SAGE Crossroads Podcasts on the Pharmaceutical Industry and Aging
The latest set of podcasts from SAGE Crossroads examine the pharmaceutical industry point of view on aging research, which from a technical perspective basically boils down to building drugs to slow down aging by manipulating metabolism. For example, calorie restriction mimetics are presently hot, but are not the be-all and end-all of this field.
So I suppose I should start with this podcast, as it quickly illustrates some very important points to bear in mind when listening to anything on the topic of the pharmaceutical industry in the US.
Dr. Michelle Dipp offers up an industry perspective on treating the symptoms of aging with drugs. She feels that the biggest challenges to the development of these medicines are scientific rather than rooted in policy, but she exudes confidence that we will tackle the problems of aging with pharmaceuticals in the near future.
Now bear in mind that (a) Dipp works for Sirtris, a company bought by GlaxoSmithKline, b) the FDA will not approve medicines to treat aging, as its bureaucrats do not classify aging as a condition to be treated, c) the FDA's regulatory reach has a hideous counterproductive effect on all progress in medicine, and d) the founders of Sirtris themselves have said this on the topic of regulation:
Why, despite the great range of potential applicable biotechnology, do we not see hundreds of millions of dollars invested in startups attempting to address the aging process? The answer is buried in this New York Times article on Sirtris: "Dr. Westphal and Mr. Sinclair stress that they are not working to 'cure' aging, a condition that, so far at least, is common to all humanity and that most physicians do not consider a disease. 'Curing aging is not an endpoint the federal drug agency would recognize,' Dr. Westphal says dryly. Instead, both men say, they are working to ameliorate the diseases of aging."

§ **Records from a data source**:

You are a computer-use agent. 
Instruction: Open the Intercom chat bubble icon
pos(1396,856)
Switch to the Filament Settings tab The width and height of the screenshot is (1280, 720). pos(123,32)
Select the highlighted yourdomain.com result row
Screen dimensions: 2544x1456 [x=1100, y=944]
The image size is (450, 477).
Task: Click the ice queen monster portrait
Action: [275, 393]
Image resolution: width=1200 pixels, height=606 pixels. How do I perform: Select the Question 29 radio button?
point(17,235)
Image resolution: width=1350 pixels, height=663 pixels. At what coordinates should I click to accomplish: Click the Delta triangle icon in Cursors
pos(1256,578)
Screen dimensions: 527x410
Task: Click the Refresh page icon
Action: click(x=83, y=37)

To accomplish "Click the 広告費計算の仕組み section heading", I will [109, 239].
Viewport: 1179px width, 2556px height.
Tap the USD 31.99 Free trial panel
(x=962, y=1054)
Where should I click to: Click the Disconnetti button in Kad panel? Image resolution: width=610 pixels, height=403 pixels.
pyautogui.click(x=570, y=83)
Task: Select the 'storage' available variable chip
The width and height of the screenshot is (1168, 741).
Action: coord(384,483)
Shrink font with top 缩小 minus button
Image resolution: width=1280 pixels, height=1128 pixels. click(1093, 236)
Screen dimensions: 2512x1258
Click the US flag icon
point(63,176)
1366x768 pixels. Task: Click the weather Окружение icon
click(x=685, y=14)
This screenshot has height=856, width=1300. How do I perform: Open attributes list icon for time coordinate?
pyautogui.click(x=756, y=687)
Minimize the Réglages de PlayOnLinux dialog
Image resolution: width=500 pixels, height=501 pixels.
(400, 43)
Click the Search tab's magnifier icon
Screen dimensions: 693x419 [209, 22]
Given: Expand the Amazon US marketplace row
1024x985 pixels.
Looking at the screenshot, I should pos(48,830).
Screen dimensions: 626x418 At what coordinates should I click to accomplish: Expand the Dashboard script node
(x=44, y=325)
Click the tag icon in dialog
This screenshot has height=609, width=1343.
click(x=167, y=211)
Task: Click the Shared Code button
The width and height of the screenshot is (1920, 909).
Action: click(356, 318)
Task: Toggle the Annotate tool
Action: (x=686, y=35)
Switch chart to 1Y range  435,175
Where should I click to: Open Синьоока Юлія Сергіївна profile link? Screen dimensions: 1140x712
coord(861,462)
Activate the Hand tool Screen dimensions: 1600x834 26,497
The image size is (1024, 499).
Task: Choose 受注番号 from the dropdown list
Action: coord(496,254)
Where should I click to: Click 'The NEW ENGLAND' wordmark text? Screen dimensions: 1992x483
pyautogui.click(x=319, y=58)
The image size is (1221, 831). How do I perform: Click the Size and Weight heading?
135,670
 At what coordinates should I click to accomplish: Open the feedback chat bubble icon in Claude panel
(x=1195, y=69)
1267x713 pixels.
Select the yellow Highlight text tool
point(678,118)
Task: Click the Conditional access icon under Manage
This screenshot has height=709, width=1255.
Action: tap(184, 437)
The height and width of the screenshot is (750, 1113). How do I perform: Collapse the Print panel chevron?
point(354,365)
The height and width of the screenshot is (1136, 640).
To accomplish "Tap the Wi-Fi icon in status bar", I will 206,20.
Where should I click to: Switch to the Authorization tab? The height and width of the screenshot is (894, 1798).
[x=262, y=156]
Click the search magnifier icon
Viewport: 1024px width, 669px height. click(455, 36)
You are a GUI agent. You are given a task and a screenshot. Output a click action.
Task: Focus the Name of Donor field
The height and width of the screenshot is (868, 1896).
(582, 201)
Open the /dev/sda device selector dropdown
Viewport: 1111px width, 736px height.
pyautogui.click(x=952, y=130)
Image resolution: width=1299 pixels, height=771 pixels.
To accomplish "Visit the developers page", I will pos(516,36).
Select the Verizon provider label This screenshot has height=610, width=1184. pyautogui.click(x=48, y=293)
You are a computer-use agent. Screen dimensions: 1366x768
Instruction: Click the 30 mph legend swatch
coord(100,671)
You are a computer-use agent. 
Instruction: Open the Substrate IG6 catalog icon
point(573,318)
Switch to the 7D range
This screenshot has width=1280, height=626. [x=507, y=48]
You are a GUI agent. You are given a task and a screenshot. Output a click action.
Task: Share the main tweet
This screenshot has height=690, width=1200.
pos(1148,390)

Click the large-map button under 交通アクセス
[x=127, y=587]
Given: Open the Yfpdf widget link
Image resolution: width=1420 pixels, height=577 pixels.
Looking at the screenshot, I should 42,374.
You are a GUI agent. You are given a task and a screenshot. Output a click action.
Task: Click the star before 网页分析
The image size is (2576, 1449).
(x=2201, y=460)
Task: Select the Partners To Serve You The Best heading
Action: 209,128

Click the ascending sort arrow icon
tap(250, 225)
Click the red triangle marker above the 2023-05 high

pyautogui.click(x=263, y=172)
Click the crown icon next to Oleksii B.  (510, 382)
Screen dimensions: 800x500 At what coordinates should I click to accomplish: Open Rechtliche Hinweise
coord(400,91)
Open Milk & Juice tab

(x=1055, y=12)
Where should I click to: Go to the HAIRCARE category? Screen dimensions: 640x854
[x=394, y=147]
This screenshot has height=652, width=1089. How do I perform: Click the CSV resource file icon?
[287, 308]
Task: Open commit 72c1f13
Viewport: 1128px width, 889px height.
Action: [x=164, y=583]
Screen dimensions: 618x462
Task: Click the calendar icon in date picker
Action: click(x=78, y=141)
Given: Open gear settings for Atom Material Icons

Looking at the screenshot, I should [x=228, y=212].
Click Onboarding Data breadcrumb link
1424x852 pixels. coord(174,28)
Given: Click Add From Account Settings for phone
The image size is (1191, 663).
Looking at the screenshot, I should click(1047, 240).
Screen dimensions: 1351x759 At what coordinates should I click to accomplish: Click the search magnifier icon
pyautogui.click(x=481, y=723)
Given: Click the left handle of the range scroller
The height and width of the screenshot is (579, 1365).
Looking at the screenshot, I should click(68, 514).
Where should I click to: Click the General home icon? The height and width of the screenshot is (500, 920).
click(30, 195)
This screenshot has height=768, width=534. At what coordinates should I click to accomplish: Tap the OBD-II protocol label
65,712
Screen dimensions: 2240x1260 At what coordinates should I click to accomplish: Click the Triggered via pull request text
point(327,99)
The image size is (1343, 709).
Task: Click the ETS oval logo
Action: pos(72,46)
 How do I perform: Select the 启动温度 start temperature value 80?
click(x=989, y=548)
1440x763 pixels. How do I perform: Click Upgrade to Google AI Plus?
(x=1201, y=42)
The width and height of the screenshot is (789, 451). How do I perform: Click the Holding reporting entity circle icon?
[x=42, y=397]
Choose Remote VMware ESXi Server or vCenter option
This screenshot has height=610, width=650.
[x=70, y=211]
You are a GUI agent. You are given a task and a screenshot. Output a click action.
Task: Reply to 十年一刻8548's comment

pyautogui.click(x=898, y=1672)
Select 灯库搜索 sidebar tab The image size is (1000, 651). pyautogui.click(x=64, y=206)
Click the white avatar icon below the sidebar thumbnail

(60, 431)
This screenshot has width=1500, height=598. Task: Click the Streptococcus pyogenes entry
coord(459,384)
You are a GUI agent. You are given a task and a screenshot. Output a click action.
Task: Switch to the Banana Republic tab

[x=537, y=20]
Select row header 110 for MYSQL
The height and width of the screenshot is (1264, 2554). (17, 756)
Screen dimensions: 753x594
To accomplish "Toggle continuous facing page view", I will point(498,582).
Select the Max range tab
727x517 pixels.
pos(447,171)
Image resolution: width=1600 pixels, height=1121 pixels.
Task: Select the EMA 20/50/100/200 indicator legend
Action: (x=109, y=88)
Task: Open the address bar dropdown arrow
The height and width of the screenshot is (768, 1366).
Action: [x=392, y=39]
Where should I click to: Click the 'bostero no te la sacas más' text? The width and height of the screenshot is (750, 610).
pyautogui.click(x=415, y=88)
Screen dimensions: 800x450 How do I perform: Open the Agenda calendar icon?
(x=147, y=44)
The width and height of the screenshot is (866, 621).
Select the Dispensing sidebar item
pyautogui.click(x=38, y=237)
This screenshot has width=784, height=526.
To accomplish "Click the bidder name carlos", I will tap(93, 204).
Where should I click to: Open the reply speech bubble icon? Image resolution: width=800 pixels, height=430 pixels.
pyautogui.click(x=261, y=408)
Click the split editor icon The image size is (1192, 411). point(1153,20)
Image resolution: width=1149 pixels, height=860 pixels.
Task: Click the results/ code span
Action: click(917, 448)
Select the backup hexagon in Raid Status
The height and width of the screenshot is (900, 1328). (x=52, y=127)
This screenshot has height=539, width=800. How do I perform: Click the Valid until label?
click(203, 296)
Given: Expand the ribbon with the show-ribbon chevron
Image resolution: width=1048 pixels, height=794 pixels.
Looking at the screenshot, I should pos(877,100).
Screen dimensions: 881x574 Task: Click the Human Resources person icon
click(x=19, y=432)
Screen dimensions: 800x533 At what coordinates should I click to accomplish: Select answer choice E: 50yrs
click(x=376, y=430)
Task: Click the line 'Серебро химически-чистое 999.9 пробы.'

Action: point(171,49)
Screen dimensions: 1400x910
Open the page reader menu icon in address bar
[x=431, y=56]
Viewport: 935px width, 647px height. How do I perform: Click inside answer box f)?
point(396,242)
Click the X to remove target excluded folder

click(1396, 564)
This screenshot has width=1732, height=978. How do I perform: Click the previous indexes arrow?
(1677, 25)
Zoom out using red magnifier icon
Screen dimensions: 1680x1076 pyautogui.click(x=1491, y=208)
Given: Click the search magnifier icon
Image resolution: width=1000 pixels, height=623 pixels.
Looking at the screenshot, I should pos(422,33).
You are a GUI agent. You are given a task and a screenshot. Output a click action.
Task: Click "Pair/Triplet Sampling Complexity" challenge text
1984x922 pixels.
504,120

§ **THE PROBLEM**:
Duplicate the text on SAGE Crossroads podcasts about the pharmaceutical industry and aging in full. Rely on the text alone.

§ **EXPECTED ANSWER**:
SAGE Crossroads Podcasts on the Pharmaceutical Industry and Aging
The latest set of podcasts from SAGE Crossroads examine the pharmaceutical industry point of view on aging research, which from a technical perspective basically boils down to building drugs to slow down aging by manipulating metabolism. For example, calorie restriction mimetics are presently hot, but are not the be-all and end-all of this field.
So I suppose I should start with this podcast, as it quickly illustrates some very important points to bear in mind when listening to anything on the topic of the pharmaceutical industry in the US.
Dr. Michelle Dipp offers up an industry perspective on treating the symptoms of aging with drugs. She feels that the biggest challenges to the development of these medicines are scientific rather than rooted in policy, but she exudes confidence that we will tackle the problems of aging with pharmaceuticals in the near future.
Now bear in mind that (a) Dipp works for Sirtris, a company bought by GlaxoSmithKline, b) the FDA will not approve medicines to treat aging, as its bureaucrats do not classify aging as a condition to be treated, c) the FDA's regulatory reach has a hideous counterproductive effect on all progress in medicine, and d) the founders of Sirtris themselves have said this on the topic of regulation:
Why, despite the great range of potential applicable biotechnology, do we not see hundreds of millions of dollars invested in startups attempting to address the aging process? The answer is buried in this New York Times article on Sirtris: "Dr. Westphal and Mr. Sinclair stress that they are not working to 'cure' aging, a condition that, so far at least, is common to all humanity and that most physicians do not consider a disease. 'Curing aging is not an endpoint the federal drug agency would recognize,' Dr. Westphal says dryly. Instead, both men say, they are working to ameliorate the diseases of aging."